Segment Start: Excerpted data
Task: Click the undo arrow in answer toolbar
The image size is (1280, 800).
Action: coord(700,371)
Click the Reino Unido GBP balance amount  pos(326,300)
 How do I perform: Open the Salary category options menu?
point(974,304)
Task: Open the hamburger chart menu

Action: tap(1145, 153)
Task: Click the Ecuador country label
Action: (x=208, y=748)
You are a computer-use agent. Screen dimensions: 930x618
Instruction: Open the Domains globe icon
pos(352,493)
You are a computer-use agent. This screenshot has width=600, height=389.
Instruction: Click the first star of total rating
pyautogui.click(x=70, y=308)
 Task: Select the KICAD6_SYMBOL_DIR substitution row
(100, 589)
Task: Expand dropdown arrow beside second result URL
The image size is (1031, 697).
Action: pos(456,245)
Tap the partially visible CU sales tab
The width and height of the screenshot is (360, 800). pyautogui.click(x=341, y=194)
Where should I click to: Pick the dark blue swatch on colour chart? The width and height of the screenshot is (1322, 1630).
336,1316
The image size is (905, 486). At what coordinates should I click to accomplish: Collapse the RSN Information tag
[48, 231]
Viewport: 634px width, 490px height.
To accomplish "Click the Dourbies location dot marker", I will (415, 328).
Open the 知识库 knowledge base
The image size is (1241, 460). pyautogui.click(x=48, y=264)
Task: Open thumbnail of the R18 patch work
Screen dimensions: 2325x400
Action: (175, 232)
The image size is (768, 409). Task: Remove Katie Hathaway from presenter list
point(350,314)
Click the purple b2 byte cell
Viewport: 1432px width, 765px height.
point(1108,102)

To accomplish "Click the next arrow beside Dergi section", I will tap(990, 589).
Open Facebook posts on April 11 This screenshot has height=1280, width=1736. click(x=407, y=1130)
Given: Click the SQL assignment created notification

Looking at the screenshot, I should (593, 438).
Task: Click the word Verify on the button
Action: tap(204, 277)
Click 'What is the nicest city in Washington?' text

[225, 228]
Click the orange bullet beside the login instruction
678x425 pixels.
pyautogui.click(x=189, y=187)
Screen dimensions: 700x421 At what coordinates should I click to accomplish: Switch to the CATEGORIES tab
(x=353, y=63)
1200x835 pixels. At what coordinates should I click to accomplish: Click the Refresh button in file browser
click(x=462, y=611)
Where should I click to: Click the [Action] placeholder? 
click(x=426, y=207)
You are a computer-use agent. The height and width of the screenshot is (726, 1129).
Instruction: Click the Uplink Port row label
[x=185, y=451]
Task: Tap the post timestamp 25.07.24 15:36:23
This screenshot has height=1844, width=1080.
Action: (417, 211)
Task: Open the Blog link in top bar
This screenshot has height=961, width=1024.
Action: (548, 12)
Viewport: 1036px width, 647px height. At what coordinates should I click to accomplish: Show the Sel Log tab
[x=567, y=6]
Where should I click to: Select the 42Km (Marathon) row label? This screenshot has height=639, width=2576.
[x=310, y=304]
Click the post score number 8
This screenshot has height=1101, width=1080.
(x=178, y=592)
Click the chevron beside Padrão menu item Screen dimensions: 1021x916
Segment End: Excerpted data
▸ **What is required**
Full repetition needed. Write out every entry above exactly as given.

▸ **Result**
Task: Click the undo arrow in answer toolbar
The image size is (1280, 800).
Action: coord(700,371)
Click the Reino Unido GBP balance amount  pos(326,300)
 How do I perform: Open the Salary category options menu?
point(974,304)
Task: Open the hamburger chart menu

Action: tap(1145, 153)
Task: Click the Ecuador country label
Action: (x=208, y=748)
You are a computer-use agent. Screen dimensions: 930x618
Instruction: Open the Domains globe icon
pos(352,493)
You are a computer-use agent. This screenshot has width=600, height=389.
Instruction: Click the first star of total rating
pyautogui.click(x=70, y=308)
 Task: Select the KICAD6_SYMBOL_DIR substitution row
(100, 589)
Task: Expand dropdown arrow beside second result URL
The image size is (1031, 697).
Action: pos(456,245)
Tap the partially visible CU sales tab
The width and height of the screenshot is (360, 800). pyautogui.click(x=341, y=194)
Where should I click to: Pick the dark blue swatch on colour chart? The width and height of the screenshot is (1322, 1630).
336,1316
The image size is (905, 486). At what coordinates should I click to accomplish: Collapse the RSN Information tag
[48, 231]
Viewport: 634px width, 490px height.
To accomplish "Click the Dourbies location dot marker", I will (415, 328).
Open the 知识库 knowledge base
The image size is (1241, 460). pyautogui.click(x=48, y=264)
Task: Open thumbnail of the R18 patch work
Screen dimensions: 2325x400
Action: (175, 232)
The image size is (768, 409). Task: Remove Katie Hathaway from presenter list
point(350,314)
Click the purple b2 byte cell
Viewport: 1432px width, 765px height.
point(1108,102)

To accomplish "Click the next arrow beside Dergi section", I will tap(990, 589).
Open Facebook posts on April 11 This screenshot has height=1280, width=1736. click(x=407, y=1130)
Given: Click the SQL assignment created notification

Looking at the screenshot, I should (593, 438).
Task: Click the word Verify on the button
Action: tap(204, 277)
Click 'What is the nicest city in Washington?' text

[225, 228]
Click the orange bullet beside the login instruction
678x425 pixels.
pyautogui.click(x=189, y=187)
Screen dimensions: 700x421 At what coordinates should I click to accomplish: Switch to the CATEGORIES tab
(x=353, y=63)
1200x835 pixels. At what coordinates should I click to accomplish: Click the Refresh button in file browser
click(x=462, y=611)
Where should I click to: Click the [Action] placeholder? 
click(x=426, y=207)
You are a computer-use agent. The height and width of the screenshot is (726, 1129).
Instruction: Click the Uplink Port row label
[x=185, y=451]
Task: Tap the post timestamp 25.07.24 15:36:23
This screenshot has height=1844, width=1080.
Action: (417, 211)
Task: Open the Blog link in top bar
This screenshot has height=961, width=1024.
Action: (548, 12)
Viewport: 1036px width, 647px height. At what coordinates should I click to accomplish: Show the Sel Log tab
[x=567, y=6]
Where should I click to: Select the 42Km (Marathon) row label? This screenshot has height=639, width=2576.
[x=310, y=304]
Click the post score number 8
This screenshot has height=1101, width=1080.
(x=178, y=592)
Click the chevron beside Padrão menu item Screen dimensions: 1021x916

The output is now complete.